- Directed by: William Witney John English
- Written by: Ronald Davidson Norman S. Hall William Lively Joseph O'Donnell Joseph Poland Chester Gould (comic strip)
- Produced by: William J. O'Sullivan
- Starring: Ralph Byrd Michael Owen Jan Wiley John Davidson Ralph Morgan Kenneth Harlan John Dilson Howard C. Hickman
- Cinematography: Reggie Lanning
- Distributed by: Republic Pictures
- Release dates: December 27, 1941 (U.S. serial); October 8, 1952 (U.S. re-release);
- Running time: 15 chapters / 269 minutes
- Country: United States
- Language: English
- Budget: $174,539 (negative cost: $175,919)

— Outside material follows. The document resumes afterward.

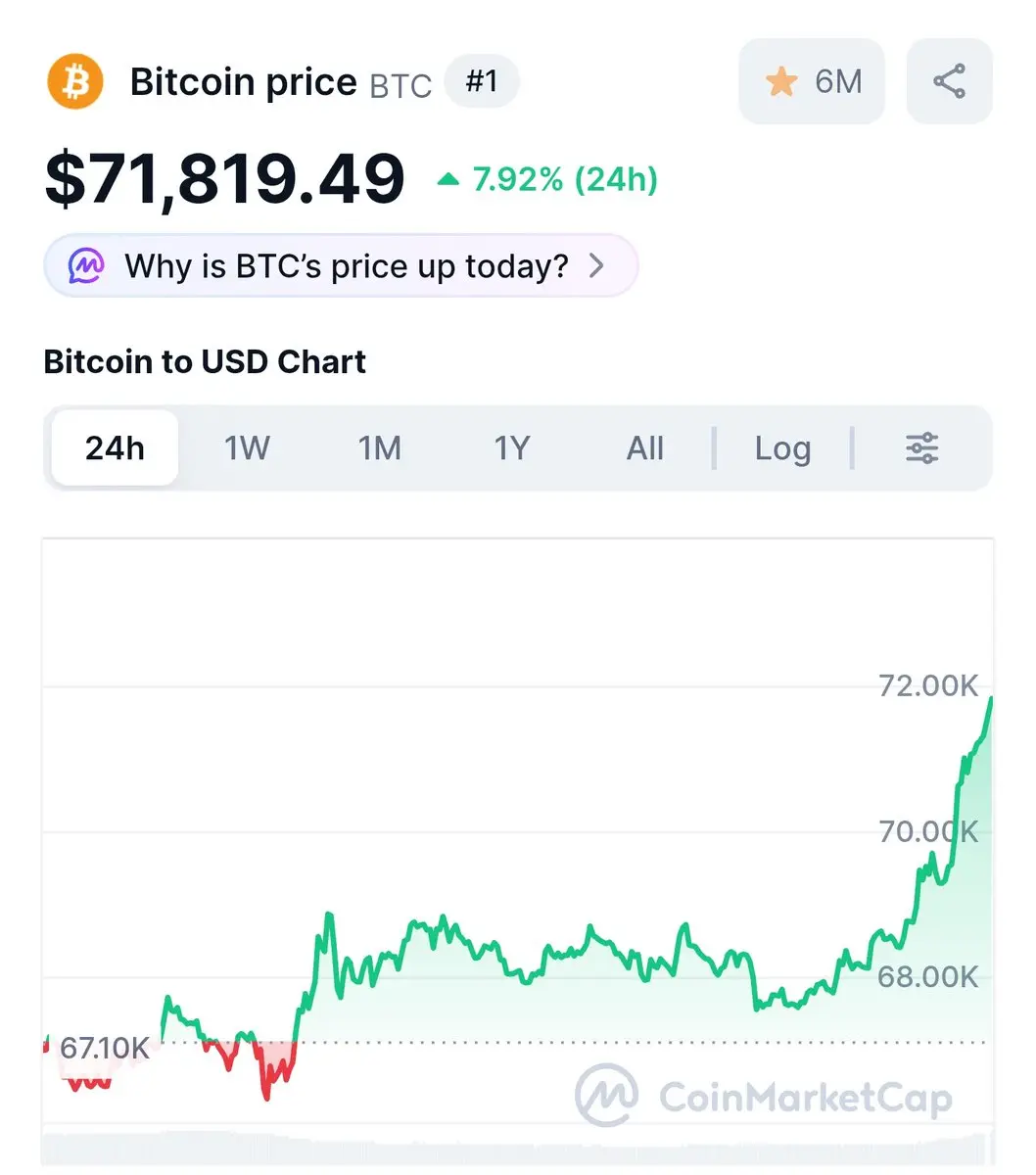Open 'Why is BTC's price up today?'
1036x1175 pixels.
click(x=347, y=265)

= Dick Tracy vs. Crime, Inc. =

1941 film by John English, William Witney

Dick Tracy vs. Crime, Inc. (1941) is a Republic Movie serial based on the Dick Tracy comic strip. It was directed by the team of William Witney and John English with Ralph Byrd reprising his role from the earlier serials. It was the last of the four Dick Tracy serials produced by Republic, although Ralph Byrd went on to portray the character again in two features and on television.

==Plot==
Dick Tracy and his allies find themselves up against a villain known as The Ghost, with the impossible ability of becoming invisible.

==Cast==

===Main cast===
- Ralph Byrd as Dick Tracy
- Michael Owen as Bil Carr
- Jan Wiley as June 'Eve' Chandler
- John Davidson as Lucifer
- Ralph Morgan as J.P. Morton/the Ghost

===Supporting cast===
- Kenneth Harlan as Police Lt Cosgrove
- John Dilson as Henry Weldon
- Howard C. Hickman as Stephen Chandler
- Robert Frazer as Daniel Brewster
- Robert Fiske as Walter Cabot
- Jack Mulhall as Jim Wilson
- Hooper Atchley as Arthur Trent
- Anthony Warde as John Corey
- Chuck Morrison as Trask
- Forrest Taylor as Netzikoff's Butler

==Production==
Dick Tracy vs. Crime, Inc. cost $175,919 (a $1,380 overspend).

It was filmed between September 17 and October 24, 1941 under the working titles Dick Tracy Strikes Again and Dick Tracy's Revenge. The serial's production number was 1097.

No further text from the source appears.